La pesca del tonno, il mare, le barche, le cave, il cibo. Sono questi alcuni degli elementi utilizzati nell'opera cinematografica per descrivere l'isola
Caltanissetta, Archivio

FAVIGNANA. La pesca del tonno, il mare, le barche, le cave, il cibo, i canti, gli orti e i giardini. "Suoni e parole" per ricercare e raccontare attraverso un cortometraggio i mestieri scomparsi nell'isola di Favignana.
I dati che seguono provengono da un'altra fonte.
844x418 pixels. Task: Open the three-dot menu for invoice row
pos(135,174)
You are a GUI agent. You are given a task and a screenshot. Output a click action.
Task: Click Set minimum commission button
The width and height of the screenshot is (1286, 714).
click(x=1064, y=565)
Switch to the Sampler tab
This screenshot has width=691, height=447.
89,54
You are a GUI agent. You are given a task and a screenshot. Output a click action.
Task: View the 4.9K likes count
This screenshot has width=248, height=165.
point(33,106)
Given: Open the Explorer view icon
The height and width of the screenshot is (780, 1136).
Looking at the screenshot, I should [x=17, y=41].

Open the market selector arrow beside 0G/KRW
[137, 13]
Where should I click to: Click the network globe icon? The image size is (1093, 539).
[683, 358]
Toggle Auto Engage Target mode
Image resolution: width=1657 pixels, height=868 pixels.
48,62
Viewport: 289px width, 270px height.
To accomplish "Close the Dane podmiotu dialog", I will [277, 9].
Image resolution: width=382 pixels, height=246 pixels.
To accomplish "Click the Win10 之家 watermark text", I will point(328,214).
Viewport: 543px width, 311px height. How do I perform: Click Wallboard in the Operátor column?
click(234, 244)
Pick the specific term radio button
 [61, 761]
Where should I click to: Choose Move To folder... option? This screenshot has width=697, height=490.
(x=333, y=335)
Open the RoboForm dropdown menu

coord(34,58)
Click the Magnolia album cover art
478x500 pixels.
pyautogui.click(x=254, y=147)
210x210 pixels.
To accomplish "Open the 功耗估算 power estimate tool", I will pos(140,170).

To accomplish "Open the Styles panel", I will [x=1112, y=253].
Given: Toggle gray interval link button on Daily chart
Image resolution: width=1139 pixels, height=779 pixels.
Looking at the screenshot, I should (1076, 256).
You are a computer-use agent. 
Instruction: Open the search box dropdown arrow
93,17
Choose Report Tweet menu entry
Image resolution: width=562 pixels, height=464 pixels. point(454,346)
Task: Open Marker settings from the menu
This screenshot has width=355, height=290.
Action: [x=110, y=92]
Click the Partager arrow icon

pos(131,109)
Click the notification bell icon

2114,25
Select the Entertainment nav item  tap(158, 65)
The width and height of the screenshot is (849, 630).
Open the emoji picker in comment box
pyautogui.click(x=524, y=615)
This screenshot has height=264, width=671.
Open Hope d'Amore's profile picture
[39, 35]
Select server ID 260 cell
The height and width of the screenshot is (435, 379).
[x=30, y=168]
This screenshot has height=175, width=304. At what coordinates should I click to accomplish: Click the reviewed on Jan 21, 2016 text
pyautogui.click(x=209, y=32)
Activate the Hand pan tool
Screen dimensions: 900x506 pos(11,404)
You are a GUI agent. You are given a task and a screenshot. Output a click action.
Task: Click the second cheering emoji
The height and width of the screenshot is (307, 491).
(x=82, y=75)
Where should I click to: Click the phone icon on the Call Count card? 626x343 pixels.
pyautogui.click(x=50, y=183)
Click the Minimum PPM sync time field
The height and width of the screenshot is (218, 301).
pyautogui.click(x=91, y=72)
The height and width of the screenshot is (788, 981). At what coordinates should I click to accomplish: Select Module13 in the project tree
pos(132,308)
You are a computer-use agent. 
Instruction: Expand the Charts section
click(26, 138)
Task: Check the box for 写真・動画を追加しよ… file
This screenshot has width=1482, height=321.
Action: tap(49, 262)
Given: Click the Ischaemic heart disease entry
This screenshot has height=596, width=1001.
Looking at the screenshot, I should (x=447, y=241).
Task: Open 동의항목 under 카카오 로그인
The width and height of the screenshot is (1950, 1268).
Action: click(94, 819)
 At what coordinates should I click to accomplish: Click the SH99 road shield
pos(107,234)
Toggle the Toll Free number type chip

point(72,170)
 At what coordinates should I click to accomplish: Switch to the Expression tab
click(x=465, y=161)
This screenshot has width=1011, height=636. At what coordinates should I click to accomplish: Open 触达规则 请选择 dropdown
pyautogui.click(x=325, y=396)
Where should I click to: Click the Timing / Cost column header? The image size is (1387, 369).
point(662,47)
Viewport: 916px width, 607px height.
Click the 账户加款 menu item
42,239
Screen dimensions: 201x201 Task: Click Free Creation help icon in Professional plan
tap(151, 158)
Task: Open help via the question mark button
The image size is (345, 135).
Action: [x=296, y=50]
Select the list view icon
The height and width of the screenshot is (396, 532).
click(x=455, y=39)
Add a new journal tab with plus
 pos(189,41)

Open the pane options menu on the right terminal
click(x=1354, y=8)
Questo il titolo dello stage di due giorni proposto nelle Egadi sulla scia della memoria legata alla terra e al mare. La proposta, coordinata dall'architetto Monica Modica, prevede la realizzazione di opere a tema. Tutti i lavori avranno come centro base l'ex stabilimento Tonnara Florio. Domani alle 11 la presentazione dell'iniziativa con il sindaco Lucio Antinoro, il Soprintendente ai Beni culturali ed ambientali di Trapani, Sebastiano Tusa, il direttore della sede di Sicilia del Centro sperimentale di Cinematografia - Scuola nazionale di Cinema Ivan Scinardo e i responsabili della Sicilia Film Commisssion dell'assessorato regionale al Turismo. Seguirà la proiezione di cortometraggi dei giovani filmakers del Centro Sperimentale di Cinematografia realizzati a conclusione del primo anno del corso di documentario storico-artistico e docufiction.